The title of this post is the title of this new article authored by James Binnall. Here is the abstract:

Maine is the only jurisdiction in the United States that places no limitations on a convicted felon’s juror eligibility.  Instead, Maine screens prospective felon-jurors using their normal jury selection procedures. In recent years, scholars have suggested that meaningful community engagement can help facilitate former offenders’ reintegration and criminal desistance.  From that theoretical posture, a number of empirical studies have explored the connection between participation in the electorate and the reentry of former offenders. Those studies suggest that voting has the potential to prompt pro-social changes among former offenders.  Still, to date, no research has focused on jury service as a form of civic inclusion that may foster successful reintegration and criminal desistance.

Drawing on data derived from a large-scale field study in Maine, the present article addresses this research void, arguing that the jury is perfectly positioned as a tool for change, employable by jurisdictions seeking to facilitate the successful reentry of former offenders.  This article further notes that Maine is the only U.S. jurisdiction that has exploited this transformative power of the jury process. 

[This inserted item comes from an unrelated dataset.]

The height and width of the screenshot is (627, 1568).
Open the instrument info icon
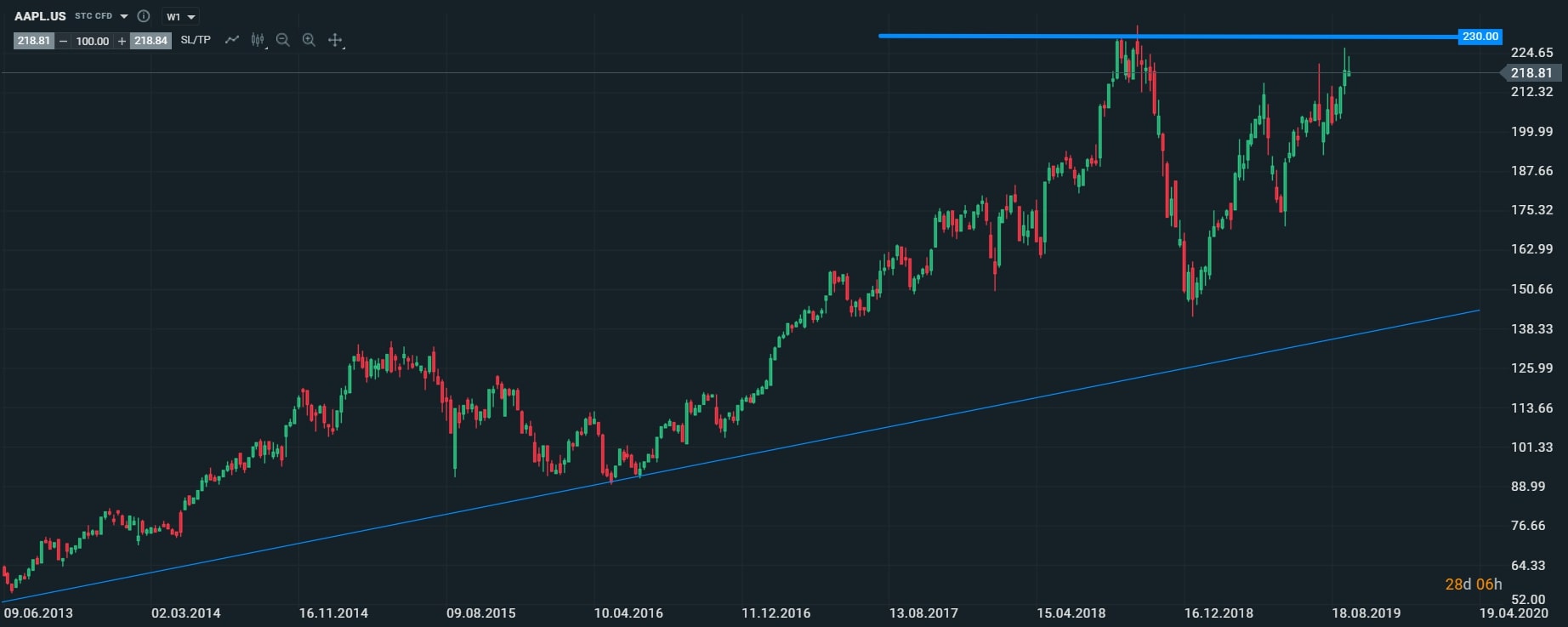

August 22, 2018 at 09:53 PM | Permalink


For better or worse, our justice system is concerned about jurors bringing in their own "expertise" into the jury room. In a medical malpractice case, the chance of a doctor or nurse serving on the jury is practically none. Many states automatically disqualify lawyers from jury service for fear that the lawyer will be in a position to override the court's instructions when they get into the jury room. I can see a similar concern with felons -- particularly in criminal cases -- the fear that the felon will serve as an expert back in the jury room on how charging, investigations, parole, plea bargains, etc. work. I am not sure, however, that the concern translates into civil cases. Perhaps, states could make felons eligible for service on civil jurors while maintaining the disqualification for criminal cases.

Posted by: tmm | Aug 23, 2018 10:30:35 AM

In my opinion: Felons who have served the time required of them and are out of prison, would make good Jurors. Many were innocent to begin with and many have learned from time served who and what to believe from others. They also know the importance of evidence.